Render every line of the records below as a Markdown table with the columns Row and Line, numbering each row and leaving out blank lines.

(Location data for elements and text)
┌──

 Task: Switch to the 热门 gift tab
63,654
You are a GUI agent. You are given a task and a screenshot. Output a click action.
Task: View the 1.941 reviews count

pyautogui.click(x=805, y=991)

└──

**Answer:**
| Row | Line |
|---|---|
| 1 |  Task: Switch to the 热门 gift tab |
| 2 | 63,654 |
| 3 | You are a GUI agent. You are given a task and a screenshot. Output a click action. |
| 4 | Task: View the 1.941 reviews count |
| 5 | pyautogui.click(x=805, y=991) |